Letters, Jan. 8, 2014
Date posted: January 8, 2014
Keep our streets clean
Re: snow removal
Our City Council has declared that all sidewalks in Sheridan must be maintained by having all snow and ice removed at all times.
What’s up, then, with our streets? I fell into a hole in the end of an alley because of poor maintenance by our city snow removal crews. Snow routes in Sheridan are not cleared by even blading. Leftover snow and ice keeps building up in the “low-rent districts” but keep looking good on the hills and everywhere else. Why? Because our illustrious City Council and whoever is in charge to keep our city clean for traffic are not doing their jobs.
We should be ashamed to claim we live in Sheridan the way it looks. Try driving down Gould, Brundage or any other ice-packed street and see what I mean. I’m sure we have enough money to do the streets, but obviously it’s going somewhere else.
The city owes me new shocks.
‘49 blizzard recalled;
road crew stranded
During the big blizzard of 1949, the highway crew with a ‘V’ plow hit the drift at the south end of the highway cut just north of the old Rice ranch on old Highway 87, now the Decker highway.
They “busted” that drift until they came to the next one that filled the cut completely up. In minutes the wind had sealed the truck into place for the duration as it blew shut behind them. They were trapped!
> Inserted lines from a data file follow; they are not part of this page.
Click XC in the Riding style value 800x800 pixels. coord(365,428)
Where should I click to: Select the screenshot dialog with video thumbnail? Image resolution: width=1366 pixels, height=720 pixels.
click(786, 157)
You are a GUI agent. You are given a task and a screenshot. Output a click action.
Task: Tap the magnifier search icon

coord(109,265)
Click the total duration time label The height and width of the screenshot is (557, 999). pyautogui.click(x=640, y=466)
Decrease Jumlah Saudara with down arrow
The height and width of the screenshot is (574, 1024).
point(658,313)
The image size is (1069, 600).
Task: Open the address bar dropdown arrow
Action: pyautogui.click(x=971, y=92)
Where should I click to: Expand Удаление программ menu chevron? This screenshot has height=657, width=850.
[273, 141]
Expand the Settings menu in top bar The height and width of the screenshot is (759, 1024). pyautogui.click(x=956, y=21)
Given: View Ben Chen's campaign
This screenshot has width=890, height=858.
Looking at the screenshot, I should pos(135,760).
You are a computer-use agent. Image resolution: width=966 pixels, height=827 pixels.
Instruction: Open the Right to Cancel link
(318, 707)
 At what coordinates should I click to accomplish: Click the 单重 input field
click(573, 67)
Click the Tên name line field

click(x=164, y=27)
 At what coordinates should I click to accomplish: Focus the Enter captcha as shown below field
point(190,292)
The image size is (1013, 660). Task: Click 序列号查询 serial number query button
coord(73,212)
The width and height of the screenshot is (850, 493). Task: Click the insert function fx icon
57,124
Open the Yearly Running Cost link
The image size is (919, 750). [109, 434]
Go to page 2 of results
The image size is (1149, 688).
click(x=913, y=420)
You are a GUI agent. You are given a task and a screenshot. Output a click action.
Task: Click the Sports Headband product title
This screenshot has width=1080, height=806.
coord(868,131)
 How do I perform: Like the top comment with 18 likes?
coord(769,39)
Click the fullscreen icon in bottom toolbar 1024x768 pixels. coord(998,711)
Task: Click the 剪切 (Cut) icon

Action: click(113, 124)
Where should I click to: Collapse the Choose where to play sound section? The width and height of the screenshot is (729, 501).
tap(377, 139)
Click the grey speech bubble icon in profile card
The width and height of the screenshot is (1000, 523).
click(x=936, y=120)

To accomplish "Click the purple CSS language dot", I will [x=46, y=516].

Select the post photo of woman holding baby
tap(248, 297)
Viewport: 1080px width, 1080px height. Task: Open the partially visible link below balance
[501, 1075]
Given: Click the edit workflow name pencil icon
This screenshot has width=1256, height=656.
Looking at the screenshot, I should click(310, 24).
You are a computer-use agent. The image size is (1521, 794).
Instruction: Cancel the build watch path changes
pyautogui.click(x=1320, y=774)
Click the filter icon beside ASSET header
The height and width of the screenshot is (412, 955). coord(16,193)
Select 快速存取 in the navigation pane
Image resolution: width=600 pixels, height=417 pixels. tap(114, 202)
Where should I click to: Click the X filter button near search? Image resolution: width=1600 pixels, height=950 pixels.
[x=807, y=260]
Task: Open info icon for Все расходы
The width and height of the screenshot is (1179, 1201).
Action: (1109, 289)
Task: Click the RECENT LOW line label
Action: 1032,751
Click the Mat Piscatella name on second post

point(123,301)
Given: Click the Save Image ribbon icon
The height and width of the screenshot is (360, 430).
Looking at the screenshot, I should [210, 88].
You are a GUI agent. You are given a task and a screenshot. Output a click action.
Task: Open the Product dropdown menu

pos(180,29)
Two wet and half-frozen road crew guys banged on our door where we lived. It was about 1,000 yards north of the trap.
They asked to use the phone that miraculously still worked. WYDOT headquarters told them to stay put, and boy, were they glad. My mom was a fabulous cook.
I think it was probably two days before a rotary plow was able to rescue the now totally buried truck. I think the crew borrowed some corral poles from us to probe for their lost plow so the rotary machine wouldn’t make a possibly devastating contact.
To keep our stock water thawed, we used a flat metal box about 1.5 inches thick and a couple of feet square with a kerosene lamp body threaded into the fill port. Filled with fuel, we could light the wick and slide it under our stock tank via a short dugout “tunnel.”
Needless to say, the late June run-off from the Bighorns had both Big and Little Goose creeks running brim full and then some.
I accompanied my grandfather to Story in his 1937 International pickup and on our way back, just south of the present tank farm, we were caught in a terrific cloudburst. We had to stop and wait for the rain to quit since we couldn’t see where we were going.
When it let up, we continued toward Sheridan but had to stop part way down the last hill toward the present Big Horn “Y”. All we could see was a lake. Grandpa pointed out a roof sticking out of the water and told me that he thought it was the Maverick Supper Club.
I’m sure there are hundreds, if not thousands of stories related to the big storm of 1949.
I’ll search my archives for a photo of another such storm. It shows sheep stuck in some treetops. If I can find it, and the Press will run it, I’ll explain how they got there.